Tuesday, November 20, 2012

Let's Get Lost(with Mrs Peel)


Let's Get Lost was the first Chet Baker song I ever heard. It is also the title of a Bruce Weber documentary on Baker's life that was nominated for an academy award. Dennis and I did this version  a couple of days ago and I thought who would I choose to get lost with. Not naming any real women here, so I thought I would choose in my fantasy life to get lost with Dame Diana Rigg's Mrs. Emma Peel. I have often wondered since Baker spent a lot of his later life in Europe and England whether or not Dame Diana ever caught him playing at a jazz club. I have no idea whether or not she listens to jazz at all, but somehow I feel Baker's playing would suit her.

Baker passed away in 1988 while Dame Diana is still with us, happily in her seventies and hopefully still going strong. I understand she will be doing a couple of appearances on tv series this year, including Dr Who. They would appear to be quite different yet they may be much more similar than one might first imagine. I think they appeal to me because both of them strongly go their own way. Dame Diana was the first major actress to appear nude onstage(Abelard and Heloise) and has lead a strong and unconventional life. Baker to the end ignored trends in jazz and music and played his music. And he chose to lead a very vagabond life traveling through Europe and Japan playing gig after gig.....

Exercise instructions:
a) Using the blog post about Chet Baker and Diana Rigg, decide whether each statement agrees with it. For each, answer yes or no and quote the words that decide it.
(i) "Let's Get Lost" was the first Chet Baker song the writer heard.
(ii) Chet Baker died in 1998.
(iii) Baker followed the trends in jazz.
b) According to the blog post about Chet Baker and Diana Rigg, who made the documentary about Baker's life that shares its title with "Let's Get Lost"?
c) Take the blog post about Chet Baker and Diana Rigg further, picking up after its final sentence.

Dataset section:

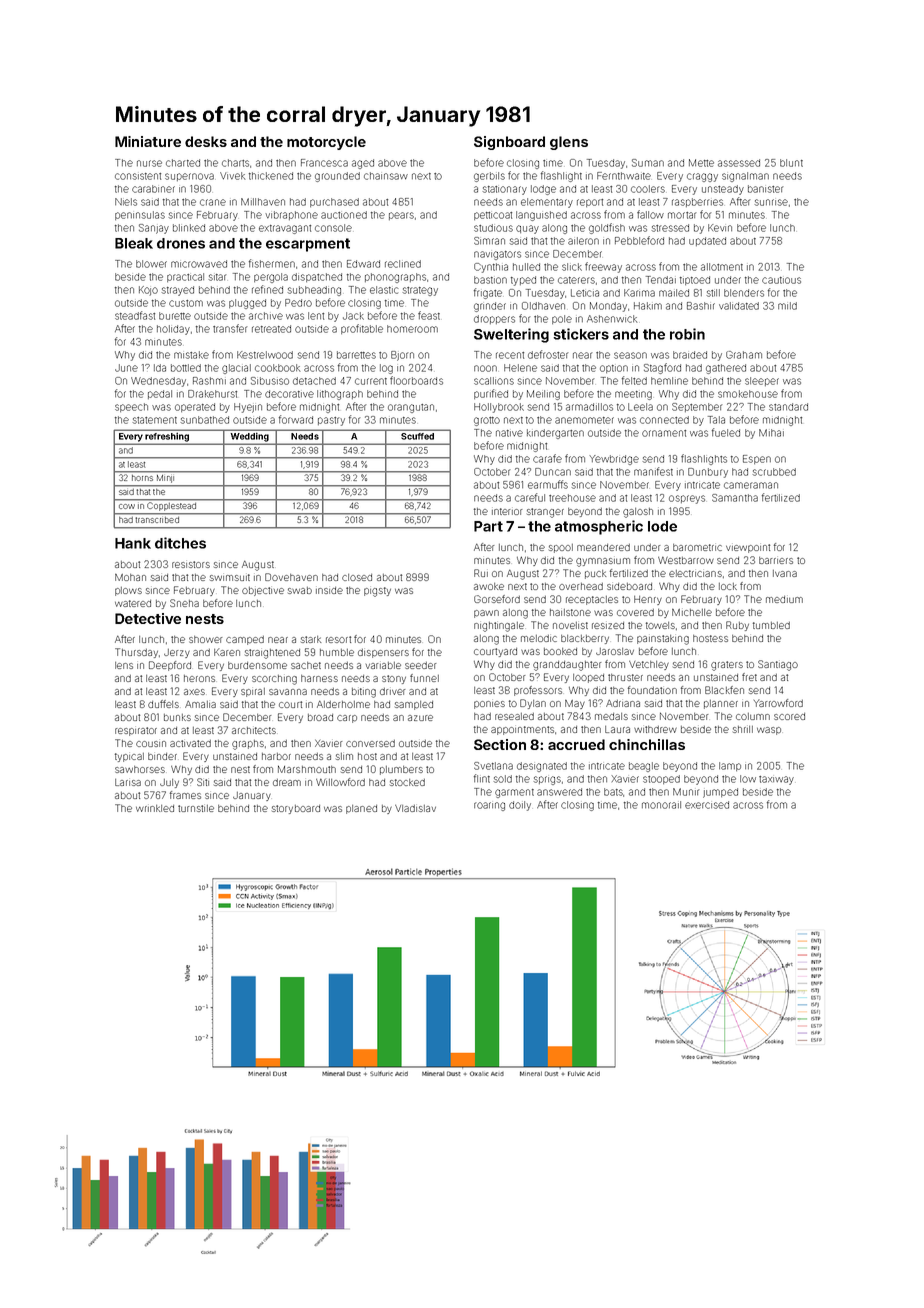 The width and height of the page is (924, 1308). Describe the element at coordinates (421, 665) in the page. I see `seeder` at that location.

Responses:
a)
(i) Yes: "Let's Get Lost was the first Chet Baker song I ever heard."
(ii) No: "Baker passed away in 1988"
(iii) No: "Baker to the end ignored trends in jazz and music and played his music."

b) Bruce Weber.

c)
Another similarity is that they both strongly cross certain boundaries effortlessly. Dame Diana' Emma Peel has become and will continue to be a social archetype. She was a sexy woman whose intelligence and personal power enhanced the sexiness. Her use of martial arts in 'The Avengers' series is what drew me into martial arts and eventually into Aikido. Baker rose to prominence in the early to mid fifties, Eisenhower America, in which according to one interviewee in the 'Lets Get Lost ' documentary, and his fluid creative music which contained so much feeling was definitely at odds with the male image of the day, which was more like that of a fullback in football......So Dame Diana a powerful woman, and Chet a creative male not afraid to express his feelings through music.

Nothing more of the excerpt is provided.